Collection entries
________________________

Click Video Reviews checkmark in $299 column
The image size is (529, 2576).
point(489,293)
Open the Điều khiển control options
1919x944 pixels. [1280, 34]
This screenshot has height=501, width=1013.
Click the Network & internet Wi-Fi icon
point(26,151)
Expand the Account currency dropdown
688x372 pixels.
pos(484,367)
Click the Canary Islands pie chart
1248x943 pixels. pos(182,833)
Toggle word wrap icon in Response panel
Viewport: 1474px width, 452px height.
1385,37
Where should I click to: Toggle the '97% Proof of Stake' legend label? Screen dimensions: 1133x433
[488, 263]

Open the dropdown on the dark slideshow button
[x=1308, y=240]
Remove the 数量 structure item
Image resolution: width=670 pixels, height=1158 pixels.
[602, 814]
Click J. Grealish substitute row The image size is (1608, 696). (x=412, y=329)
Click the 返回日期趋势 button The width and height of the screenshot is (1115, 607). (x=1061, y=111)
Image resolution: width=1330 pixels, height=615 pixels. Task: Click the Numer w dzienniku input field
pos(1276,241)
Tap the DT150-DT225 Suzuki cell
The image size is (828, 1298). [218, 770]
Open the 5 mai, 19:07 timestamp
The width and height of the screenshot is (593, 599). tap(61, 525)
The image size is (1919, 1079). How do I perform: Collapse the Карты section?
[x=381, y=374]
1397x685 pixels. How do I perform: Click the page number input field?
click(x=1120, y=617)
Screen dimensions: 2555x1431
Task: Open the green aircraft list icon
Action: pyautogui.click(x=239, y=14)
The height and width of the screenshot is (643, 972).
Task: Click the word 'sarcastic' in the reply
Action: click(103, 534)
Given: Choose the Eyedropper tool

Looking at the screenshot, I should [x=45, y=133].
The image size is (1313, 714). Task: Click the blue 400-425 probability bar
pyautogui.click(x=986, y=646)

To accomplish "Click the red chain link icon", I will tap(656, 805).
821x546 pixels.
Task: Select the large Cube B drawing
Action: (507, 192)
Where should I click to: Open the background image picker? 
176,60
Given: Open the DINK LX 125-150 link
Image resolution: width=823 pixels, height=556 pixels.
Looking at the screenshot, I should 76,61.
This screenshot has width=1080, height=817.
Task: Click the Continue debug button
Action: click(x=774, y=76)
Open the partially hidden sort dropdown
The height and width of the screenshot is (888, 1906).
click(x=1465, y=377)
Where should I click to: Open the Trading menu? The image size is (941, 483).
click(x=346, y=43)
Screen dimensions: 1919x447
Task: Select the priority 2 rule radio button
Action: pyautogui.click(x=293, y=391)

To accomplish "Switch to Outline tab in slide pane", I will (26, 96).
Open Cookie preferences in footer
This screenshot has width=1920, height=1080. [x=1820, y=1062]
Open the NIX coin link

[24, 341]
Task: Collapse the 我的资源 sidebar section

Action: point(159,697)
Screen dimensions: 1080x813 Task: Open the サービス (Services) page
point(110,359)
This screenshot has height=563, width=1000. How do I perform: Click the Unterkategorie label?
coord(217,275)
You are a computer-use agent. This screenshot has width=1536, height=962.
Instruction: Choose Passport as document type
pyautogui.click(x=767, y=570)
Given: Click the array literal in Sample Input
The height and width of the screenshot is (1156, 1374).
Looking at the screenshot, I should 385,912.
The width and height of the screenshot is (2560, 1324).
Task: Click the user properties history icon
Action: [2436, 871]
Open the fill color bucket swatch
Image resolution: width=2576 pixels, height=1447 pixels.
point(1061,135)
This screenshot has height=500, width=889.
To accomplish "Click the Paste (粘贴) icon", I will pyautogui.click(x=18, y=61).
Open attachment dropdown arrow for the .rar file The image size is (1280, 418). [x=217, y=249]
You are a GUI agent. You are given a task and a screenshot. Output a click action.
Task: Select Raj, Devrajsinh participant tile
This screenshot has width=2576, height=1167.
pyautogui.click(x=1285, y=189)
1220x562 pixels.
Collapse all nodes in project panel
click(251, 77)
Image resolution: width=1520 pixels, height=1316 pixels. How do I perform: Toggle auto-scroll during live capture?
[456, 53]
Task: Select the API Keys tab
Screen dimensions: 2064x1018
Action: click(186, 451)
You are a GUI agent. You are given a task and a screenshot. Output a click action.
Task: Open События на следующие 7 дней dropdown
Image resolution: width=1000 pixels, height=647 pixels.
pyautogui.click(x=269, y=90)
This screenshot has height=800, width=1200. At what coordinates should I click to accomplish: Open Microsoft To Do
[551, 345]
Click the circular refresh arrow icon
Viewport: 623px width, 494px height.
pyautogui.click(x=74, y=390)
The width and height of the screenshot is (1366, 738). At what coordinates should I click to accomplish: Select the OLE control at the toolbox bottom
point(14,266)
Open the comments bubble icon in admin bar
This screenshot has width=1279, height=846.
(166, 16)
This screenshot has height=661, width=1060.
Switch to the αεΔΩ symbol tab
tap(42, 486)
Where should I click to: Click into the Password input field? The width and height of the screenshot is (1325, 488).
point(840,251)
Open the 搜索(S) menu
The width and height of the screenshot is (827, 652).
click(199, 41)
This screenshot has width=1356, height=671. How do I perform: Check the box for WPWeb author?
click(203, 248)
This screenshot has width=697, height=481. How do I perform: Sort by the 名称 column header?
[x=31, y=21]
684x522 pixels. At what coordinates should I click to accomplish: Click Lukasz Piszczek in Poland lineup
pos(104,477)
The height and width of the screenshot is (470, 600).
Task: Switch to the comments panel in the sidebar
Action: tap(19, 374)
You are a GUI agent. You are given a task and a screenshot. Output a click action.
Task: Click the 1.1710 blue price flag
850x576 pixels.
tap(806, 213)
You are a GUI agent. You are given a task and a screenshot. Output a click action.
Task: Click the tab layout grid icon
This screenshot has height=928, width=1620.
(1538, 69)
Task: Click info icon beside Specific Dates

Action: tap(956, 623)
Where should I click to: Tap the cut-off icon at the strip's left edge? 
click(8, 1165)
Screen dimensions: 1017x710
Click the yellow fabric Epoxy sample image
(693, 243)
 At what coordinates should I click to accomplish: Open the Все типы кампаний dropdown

________________________

### Exercise objective
Rewrite the entries above, swapping each occurrence of "How do I perform" for "How can I carry out" and changing nothing else.

### Written solution
Click Video Reviews checkmark in $299 column
The image size is (529, 2576).
point(489,293)
Open the Điều khiển control options
1919x944 pixels. [1280, 34]
This screenshot has height=501, width=1013.
Click the Network & internet Wi-Fi icon
point(26,151)
Expand the Account currency dropdown
688x372 pixels.
pos(484,367)
Click the Canary Islands pie chart
1248x943 pixels. pos(182,833)
Toggle word wrap icon in Response panel
Viewport: 1474px width, 452px height.
1385,37
Where should I click to: Toggle the '97% Proof of Stake' legend label? Screen dimensions: 1133x433
[488, 263]

Open the dropdown on the dark slideshow button
[x=1308, y=240]
Remove the 数量 structure item
Image resolution: width=670 pixels, height=1158 pixels.
[602, 814]
Click J. Grealish substitute row The image size is (1608, 696). (x=412, y=329)
Click the 返回日期趋势 button The width and height of the screenshot is (1115, 607). (x=1061, y=111)
Image resolution: width=1330 pixels, height=615 pixels. Task: Click the Numer w dzienniku input field
pos(1276,241)
Tap the DT150-DT225 Suzuki cell
The image size is (828, 1298). [218, 770]
Open the 5 mai, 19:07 timestamp
The width and height of the screenshot is (593, 599). tap(61, 525)
The image size is (1919, 1079). How can I carry out: Collapse the Карты section?
[x=381, y=374]
1397x685 pixels. How can I carry out: Click the page number input field?
click(x=1120, y=617)
Screen dimensions: 2555x1431
Task: Open the green aircraft list icon
Action: pyautogui.click(x=239, y=14)
The height and width of the screenshot is (643, 972).
Task: Click the word 'sarcastic' in the reply
Action: click(103, 534)
Given: Choose the Eyedropper tool

Looking at the screenshot, I should [x=45, y=133].
The image size is (1313, 714). Task: Click the blue 400-425 probability bar
pyautogui.click(x=986, y=646)

To accomplish "Click the red chain link icon", I will tap(656, 805).
821x546 pixels.
Task: Select the large Cube B drawing
Action: (507, 192)
Where should I click to: Open the background image picker? 
176,60
Given: Open the DINK LX 125-150 link
Image resolution: width=823 pixels, height=556 pixels.
Looking at the screenshot, I should 76,61.
This screenshot has width=1080, height=817.
Task: Click the Continue debug button
Action: click(x=774, y=76)
Open the partially hidden sort dropdown
The height and width of the screenshot is (888, 1906).
click(x=1465, y=377)
Where should I click to: Open the Trading menu? The image size is (941, 483).
click(x=346, y=43)
Screen dimensions: 1919x447
Task: Select the priority 2 rule radio button
Action: pyautogui.click(x=293, y=391)

To accomplish "Switch to Outline tab in slide pane", I will (26, 96).
Open Cookie preferences in footer
This screenshot has width=1920, height=1080. [x=1820, y=1062]
Open the NIX coin link

[24, 341]
Task: Collapse the 我的资源 sidebar section

Action: point(159,697)
Screen dimensions: 1080x813 Task: Open the サービス (Services) page
point(110,359)
This screenshot has height=563, width=1000. How can I carry out: Click the Unterkategorie label?
coord(217,275)
You are a computer-use agent. This screenshot has width=1536, height=962.
Instruction: Choose Passport as document type
pyautogui.click(x=767, y=570)
Given: Click the array literal in Sample Input
The height and width of the screenshot is (1156, 1374).
Looking at the screenshot, I should 385,912.
The width and height of the screenshot is (2560, 1324).
Task: Click the user properties history icon
Action: [2436, 871]
Open the fill color bucket swatch
Image resolution: width=2576 pixels, height=1447 pixels.
point(1061,135)
This screenshot has height=500, width=889.
To accomplish "Click the Paste (粘贴) icon", I will pyautogui.click(x=18, y=61).
Open attachment dropdown arrow for the .rar file The image size is (1280, 418). [x=217, y=249]
You are a GUI agent. You are given a task and a screenshot. Output a click action.
Task: Select Raj, Devrajsinh participant tile
This screenshot has width=2576, height=1167.
pyautogui.click(x=1285, y=189)
1220x562 pixels.
Collapse all nodes in project panel
click(251, 77)
Image resolution: width=1520 pixels, height=1316 pixels. How can I carry out: Toggle auto-scroll during live capture?
[456, 53]
Task: Select the API Keys tab
Screen dimensions: 2064x1018
Action: click(186, 451)
You are a GUI agent. You are given a task and a screenshot. Output a click action.
Task: Open События на следующие 7 дней dropdown
Image resolution: width=1000 pixels, height=647 pixels.
pyautogui.click(x=269, y=90)
This screenshot has height=800, width=1200. At what coordinates should I click to accomplish: Open Microsoft To Do
[551, 345]
Click the circular refresh arrow icon
Viewport: 623px width, 494px height.
pyautogui.click(x=74, y=390)
The width and height of the screenshot is (1366, 738). At what coordinates should I click to accomplish: Select the OLE control at the toolbox bottom
point(14,266)
Open the comments bubble icon in admin bar
This screenshot has width=1279, height=846.
(166, 16)
This screenshot has height=661, width=1060.
Switch to the αεΔΩ symbol tab
tap(42, 486)
Where should I click to: Click into the Password input field? The width and height of the screenshot is (1325, 488).
point(840,251)
Open the 搜索(S) menu
The width and height of the screenshot is (827, 652).
click(199, 41)
This screenshot has width=1356, height=671. How can I carry out: Check the box for WPWeb author?
click(203, 248)
This screenshot has width=697, height=481. How can I carry out: Sort by the 名称 column header?
[x=31, y=21]
684x522 pixels. At what coordinates should I click to accomplish: Click Lukasz Piszczek in Poland lineup
pos(104,477)
The height and width of the screenshot is (470, 600).
Task: Switch to the comments panel in the sidebar
Action: tap(19, 374)
You are a GUI agent. You are given a task and a screenshot. Output a click action.
Task: Click the 1.1710 blue price flag
850x576 pixels.
tap(806, 213)
You are a GUI agent. You are given a task and a screenshot. Output a click action.
Task: Click the tab layout grid icon
This screenshot has height=928, width=1620.
(1538, 69)
Task: Click info icon beside Specific Dates

Action: tap(956, 623)
Where should I click to: Tap the cut-off icon at the strip's left edge? 
click(8, 1165)
Screen dimensions: 1017x710
Click the yellow fabric Epoxy sample image
(693, 243)
 At what coordinates should I click to accomplish: Open the Все типы кампаний dropdown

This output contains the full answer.